For those of you who took some time away from that special lady today, I'm going to outline a trade I'm setting up to make tomorrow morning shortly after the open and outline the thesis behind the trade.
First, I'll start with the more traditionally view, then jump into something a little different.
CF Industries (CF) is setting up well on the weekly chart. The stock has been in an uptrend for the better part of two years now. Price action in 2014 seemed to end a bit dicey with a megaphone pattern in the works, but the action in 2015 looks to have a chance to negate that pattern and put it to rest. In fact, CF may be setting up a nice cup-and-handle pattern here with the potential to reach $340 this year. The cup is clear on the chart, as is the stop now at $280, some $20 above the previous support line, which would be the next buy point if the stock fails to break out here.

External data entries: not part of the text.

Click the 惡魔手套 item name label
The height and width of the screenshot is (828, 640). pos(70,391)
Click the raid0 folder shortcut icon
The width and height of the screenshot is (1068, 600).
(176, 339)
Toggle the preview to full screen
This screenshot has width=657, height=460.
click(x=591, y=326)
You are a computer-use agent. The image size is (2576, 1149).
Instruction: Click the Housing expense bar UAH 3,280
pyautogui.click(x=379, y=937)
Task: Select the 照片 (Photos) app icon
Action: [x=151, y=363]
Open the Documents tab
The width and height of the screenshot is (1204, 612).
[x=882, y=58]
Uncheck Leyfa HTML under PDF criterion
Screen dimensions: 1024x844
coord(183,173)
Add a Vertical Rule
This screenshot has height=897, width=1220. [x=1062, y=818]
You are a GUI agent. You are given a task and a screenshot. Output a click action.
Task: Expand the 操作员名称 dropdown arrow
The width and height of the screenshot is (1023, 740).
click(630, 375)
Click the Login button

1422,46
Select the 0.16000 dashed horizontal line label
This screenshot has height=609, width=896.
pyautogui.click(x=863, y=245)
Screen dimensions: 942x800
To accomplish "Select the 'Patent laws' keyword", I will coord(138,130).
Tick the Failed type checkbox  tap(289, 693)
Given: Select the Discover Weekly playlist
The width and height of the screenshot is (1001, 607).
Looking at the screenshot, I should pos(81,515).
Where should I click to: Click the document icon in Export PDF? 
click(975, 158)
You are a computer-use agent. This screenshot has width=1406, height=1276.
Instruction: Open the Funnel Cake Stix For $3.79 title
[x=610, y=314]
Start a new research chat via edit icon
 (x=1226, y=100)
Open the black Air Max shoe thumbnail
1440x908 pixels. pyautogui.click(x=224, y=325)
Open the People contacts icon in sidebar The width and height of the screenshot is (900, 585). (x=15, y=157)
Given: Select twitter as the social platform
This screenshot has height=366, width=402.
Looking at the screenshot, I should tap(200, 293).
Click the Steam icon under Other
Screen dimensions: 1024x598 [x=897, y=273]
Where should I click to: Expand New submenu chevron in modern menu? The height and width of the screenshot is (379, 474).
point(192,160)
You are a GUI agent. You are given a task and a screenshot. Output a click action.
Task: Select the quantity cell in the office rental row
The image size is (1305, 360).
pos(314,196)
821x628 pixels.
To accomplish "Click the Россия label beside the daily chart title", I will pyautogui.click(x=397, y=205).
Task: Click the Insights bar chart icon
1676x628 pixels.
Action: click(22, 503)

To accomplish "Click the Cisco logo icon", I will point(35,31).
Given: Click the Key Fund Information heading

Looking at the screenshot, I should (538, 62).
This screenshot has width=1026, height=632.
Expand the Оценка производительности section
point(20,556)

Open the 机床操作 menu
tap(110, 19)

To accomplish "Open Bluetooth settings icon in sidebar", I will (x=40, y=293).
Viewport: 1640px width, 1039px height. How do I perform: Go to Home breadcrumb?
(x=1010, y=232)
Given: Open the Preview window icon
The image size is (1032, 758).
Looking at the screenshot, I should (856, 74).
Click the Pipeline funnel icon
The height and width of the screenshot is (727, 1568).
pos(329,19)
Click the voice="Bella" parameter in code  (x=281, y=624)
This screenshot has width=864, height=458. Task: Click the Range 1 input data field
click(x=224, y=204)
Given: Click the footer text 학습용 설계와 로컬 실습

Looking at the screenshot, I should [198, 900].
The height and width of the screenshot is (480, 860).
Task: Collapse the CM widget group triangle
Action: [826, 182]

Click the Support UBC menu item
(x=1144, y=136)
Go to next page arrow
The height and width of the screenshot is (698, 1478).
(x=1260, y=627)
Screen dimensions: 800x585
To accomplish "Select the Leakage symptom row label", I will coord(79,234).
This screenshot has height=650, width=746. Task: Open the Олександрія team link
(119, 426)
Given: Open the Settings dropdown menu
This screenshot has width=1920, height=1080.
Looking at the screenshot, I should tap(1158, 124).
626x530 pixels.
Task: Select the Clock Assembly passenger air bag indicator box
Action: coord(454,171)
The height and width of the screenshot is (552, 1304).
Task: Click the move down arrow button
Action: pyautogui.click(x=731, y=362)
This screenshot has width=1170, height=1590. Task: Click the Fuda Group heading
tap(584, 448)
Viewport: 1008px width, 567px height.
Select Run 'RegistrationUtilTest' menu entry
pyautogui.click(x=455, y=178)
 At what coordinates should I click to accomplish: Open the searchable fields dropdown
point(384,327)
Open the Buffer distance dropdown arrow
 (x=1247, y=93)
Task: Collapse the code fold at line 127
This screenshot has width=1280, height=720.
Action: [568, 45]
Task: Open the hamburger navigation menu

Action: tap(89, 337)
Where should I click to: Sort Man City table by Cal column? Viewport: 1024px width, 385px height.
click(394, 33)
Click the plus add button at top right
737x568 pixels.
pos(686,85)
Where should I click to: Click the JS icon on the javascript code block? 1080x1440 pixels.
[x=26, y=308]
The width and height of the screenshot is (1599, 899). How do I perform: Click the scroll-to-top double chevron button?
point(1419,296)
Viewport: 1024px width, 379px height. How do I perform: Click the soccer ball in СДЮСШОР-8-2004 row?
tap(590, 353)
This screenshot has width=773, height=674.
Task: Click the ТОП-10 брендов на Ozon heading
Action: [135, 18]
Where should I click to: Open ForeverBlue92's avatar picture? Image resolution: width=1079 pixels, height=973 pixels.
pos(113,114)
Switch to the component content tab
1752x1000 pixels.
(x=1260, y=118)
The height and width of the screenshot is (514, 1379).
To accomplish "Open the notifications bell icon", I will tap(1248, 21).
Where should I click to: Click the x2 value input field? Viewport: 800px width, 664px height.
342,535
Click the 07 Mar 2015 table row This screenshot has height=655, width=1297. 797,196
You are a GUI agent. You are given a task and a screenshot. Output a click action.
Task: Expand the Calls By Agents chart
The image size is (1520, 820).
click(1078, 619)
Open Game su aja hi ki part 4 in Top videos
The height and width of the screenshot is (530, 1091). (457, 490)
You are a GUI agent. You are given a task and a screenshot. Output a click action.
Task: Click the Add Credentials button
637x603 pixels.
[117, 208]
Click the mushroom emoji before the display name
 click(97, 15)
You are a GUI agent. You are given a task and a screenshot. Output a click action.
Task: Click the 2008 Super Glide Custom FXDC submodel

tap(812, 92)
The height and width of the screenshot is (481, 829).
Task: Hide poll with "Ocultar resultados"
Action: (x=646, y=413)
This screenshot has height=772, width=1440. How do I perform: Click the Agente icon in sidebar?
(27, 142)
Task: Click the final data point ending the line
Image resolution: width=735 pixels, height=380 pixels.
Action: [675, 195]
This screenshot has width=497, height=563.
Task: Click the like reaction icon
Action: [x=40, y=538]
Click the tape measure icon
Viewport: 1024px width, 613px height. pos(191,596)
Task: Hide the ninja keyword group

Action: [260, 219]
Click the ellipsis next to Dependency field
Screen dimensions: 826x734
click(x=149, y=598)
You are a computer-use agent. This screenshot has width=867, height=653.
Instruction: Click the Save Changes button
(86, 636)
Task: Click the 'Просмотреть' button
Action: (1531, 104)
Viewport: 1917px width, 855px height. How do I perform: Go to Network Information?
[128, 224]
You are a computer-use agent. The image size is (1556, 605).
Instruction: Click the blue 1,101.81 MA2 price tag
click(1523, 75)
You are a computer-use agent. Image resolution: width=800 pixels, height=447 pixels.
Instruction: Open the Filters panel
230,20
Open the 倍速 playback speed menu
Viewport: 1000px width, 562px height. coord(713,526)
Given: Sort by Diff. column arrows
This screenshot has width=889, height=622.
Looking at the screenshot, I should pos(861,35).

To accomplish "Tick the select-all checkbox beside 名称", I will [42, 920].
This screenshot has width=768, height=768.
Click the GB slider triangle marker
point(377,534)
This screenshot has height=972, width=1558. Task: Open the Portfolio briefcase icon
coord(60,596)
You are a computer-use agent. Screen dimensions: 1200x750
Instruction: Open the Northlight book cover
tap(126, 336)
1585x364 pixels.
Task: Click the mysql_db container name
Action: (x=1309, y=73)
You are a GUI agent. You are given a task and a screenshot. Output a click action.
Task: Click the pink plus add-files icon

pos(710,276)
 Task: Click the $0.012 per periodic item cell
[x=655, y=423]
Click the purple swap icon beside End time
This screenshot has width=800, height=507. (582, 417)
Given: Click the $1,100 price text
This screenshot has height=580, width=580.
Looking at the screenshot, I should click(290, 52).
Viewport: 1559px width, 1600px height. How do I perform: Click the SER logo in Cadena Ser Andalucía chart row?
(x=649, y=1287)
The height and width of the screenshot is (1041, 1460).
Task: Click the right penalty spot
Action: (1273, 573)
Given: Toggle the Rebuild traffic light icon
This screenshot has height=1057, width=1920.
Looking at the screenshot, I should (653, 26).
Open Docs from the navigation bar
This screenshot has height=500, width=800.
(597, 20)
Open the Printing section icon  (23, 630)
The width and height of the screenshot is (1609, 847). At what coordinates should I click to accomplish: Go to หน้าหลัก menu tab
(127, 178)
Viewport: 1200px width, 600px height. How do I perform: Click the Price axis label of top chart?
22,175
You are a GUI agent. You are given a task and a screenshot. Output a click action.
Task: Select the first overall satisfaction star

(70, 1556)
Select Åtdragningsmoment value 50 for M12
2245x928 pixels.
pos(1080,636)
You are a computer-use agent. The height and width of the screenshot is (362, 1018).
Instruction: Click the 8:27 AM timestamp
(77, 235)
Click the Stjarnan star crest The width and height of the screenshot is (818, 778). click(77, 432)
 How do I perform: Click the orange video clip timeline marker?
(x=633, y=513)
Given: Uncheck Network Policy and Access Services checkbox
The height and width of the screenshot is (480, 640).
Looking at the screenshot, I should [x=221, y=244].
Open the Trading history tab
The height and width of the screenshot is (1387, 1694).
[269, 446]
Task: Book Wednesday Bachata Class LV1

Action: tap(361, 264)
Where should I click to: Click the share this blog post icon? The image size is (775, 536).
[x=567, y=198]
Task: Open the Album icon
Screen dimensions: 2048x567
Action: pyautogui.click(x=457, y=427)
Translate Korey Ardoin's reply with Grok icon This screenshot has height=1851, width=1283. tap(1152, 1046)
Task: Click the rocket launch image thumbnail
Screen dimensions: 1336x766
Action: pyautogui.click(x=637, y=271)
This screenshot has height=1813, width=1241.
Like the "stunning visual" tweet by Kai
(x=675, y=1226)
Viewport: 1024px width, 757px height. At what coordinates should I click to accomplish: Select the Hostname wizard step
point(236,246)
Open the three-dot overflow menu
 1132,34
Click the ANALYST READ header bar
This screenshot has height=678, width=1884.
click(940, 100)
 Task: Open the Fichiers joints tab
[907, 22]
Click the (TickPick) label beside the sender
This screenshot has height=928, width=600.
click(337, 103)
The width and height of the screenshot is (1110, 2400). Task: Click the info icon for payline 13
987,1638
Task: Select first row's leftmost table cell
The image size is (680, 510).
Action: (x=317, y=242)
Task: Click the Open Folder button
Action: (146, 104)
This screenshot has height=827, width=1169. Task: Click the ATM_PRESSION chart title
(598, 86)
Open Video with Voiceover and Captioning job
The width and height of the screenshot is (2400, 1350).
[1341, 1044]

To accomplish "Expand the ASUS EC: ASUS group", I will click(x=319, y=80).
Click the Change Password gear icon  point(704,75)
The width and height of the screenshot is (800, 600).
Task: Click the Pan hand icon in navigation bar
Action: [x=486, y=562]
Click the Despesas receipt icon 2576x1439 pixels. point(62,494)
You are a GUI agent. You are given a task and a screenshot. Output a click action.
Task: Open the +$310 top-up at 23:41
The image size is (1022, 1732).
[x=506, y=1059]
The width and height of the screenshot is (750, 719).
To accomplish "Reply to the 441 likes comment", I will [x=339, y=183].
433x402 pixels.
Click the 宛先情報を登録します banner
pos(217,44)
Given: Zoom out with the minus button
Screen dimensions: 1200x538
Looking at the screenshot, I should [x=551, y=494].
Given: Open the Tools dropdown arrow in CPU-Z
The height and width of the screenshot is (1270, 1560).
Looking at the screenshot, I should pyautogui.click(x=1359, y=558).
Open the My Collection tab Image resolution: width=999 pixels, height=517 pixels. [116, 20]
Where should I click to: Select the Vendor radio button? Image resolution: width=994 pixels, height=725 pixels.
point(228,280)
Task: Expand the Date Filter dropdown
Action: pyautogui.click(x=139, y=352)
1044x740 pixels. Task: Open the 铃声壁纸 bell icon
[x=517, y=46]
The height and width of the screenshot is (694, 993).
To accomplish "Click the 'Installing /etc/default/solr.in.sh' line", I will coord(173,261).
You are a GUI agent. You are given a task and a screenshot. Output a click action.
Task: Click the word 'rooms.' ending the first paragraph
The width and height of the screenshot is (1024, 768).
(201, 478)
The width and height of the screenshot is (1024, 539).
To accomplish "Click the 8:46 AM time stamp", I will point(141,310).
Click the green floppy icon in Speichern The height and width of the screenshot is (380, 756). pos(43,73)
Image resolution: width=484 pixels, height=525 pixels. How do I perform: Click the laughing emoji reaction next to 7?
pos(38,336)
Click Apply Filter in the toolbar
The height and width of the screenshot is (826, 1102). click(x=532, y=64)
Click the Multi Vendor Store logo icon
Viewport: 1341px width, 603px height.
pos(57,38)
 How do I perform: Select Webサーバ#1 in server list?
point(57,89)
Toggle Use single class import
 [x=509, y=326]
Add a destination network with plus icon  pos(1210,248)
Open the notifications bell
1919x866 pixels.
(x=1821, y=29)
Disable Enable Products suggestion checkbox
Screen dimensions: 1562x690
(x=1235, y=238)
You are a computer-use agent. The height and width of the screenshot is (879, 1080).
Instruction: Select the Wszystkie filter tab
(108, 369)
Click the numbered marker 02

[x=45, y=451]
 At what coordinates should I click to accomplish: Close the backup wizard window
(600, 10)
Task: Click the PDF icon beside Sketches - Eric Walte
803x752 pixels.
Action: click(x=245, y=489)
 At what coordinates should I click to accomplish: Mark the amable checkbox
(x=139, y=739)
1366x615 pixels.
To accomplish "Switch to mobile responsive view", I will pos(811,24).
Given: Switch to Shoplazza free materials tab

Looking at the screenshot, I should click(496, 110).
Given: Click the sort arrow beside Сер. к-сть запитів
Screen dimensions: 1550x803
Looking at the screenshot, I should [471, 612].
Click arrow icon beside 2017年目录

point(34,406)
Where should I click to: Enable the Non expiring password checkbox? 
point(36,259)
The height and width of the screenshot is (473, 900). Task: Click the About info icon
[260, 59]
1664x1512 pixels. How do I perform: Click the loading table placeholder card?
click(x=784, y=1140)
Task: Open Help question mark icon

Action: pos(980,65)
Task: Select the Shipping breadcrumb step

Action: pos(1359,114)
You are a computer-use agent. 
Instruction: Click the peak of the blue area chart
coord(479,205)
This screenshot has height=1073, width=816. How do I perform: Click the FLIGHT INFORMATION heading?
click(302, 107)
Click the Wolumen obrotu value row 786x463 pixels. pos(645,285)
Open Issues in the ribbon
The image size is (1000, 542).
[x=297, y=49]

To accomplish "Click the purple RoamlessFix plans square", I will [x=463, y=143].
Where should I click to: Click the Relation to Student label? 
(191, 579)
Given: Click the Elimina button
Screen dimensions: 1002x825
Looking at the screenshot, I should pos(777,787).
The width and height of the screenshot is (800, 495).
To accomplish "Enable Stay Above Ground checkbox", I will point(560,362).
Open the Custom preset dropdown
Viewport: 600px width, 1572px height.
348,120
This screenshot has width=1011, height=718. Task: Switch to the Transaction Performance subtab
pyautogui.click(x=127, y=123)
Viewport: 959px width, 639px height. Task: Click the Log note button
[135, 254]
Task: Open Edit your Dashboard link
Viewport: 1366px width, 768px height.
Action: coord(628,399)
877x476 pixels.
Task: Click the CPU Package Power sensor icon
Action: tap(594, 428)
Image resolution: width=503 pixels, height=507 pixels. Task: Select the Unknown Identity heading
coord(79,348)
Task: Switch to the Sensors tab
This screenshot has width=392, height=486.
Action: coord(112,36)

I'd prefer to see some of the other indicators break out in front of price over the next one to two weeks, normally, but I'll get to why I'm not waiting in a moment. The vortex indicator has flipped bullish, although another week of it staying so would be preferred. Also, I would like to see the TRIX indicator at the bottom cross over in bullish fashion as well. This is simply the 5- and 8-week moving averages smoothed out. Daily chart readers would see this as similar to the 20- and 40-day moving averages without smoothing. It isn't the same, but it is close. Crossovers there, when the Force Index (directly above) is bullish, have been a solid entry. This is a nice combination of price, volume and trend, which has worked well in the past. But these aren't the reason I'm looking to buy CF right now. These would be the reasons to keep it high on the watch list. But instead I'm going to take you somewhere different.
I will try to take some charts off the beaten path and CF falls into this group. One pattern I've been utilizing for swing trades on daily charts is the combination of fast and slow indicators on the parabolic stop and reverse. I've expanded this to weekly charts, but expanded the view a bit. In the case of CF, I'm looking for a fast and slow Psar, which both move from bearish to bullish in the same week. The close Friday triggered such an event, which puts CF on the buy list for Monday morning. This is the seventh time we've seen this pattern occur since 2010. I've highlighted a few on the chart here.
It's important to outline the parameters of the trade and take a look at how it has performed historically. I've included the historical performance in the chart below, but here are some simple parameters. I ran the back test with a mere $2,500 trade, so a size that can fit into many portfolios. The entry is on Monday's open. The stop on this position is set at $225, although $210 has been the optimal stop point. The reason why the position is small is so a trader can treat the position more like an investor and allow for as much upside as possible. So, a trailing stop doesn't kick in until the position is up $650, although some will opt to use a smaller amount like $500. The position is then sold when the low of the previous five bars is broken. The previous six trades have seen two closed due to stop losses and the other four closed on a trailing profit basis. The average time in the trade is right around six months, but there has been a big difference between the winners and the losers. The losing trades have been stopped out quicker at an average of only 25 days compared to the nearly 200-day hold period for the winners. This setup attempts to force the concept of cutting losers quickly and letting winners run.
Finally, I do hope all those mothers out there had a day to spend with their family, get some much deserved attention and a few minutes to just relax.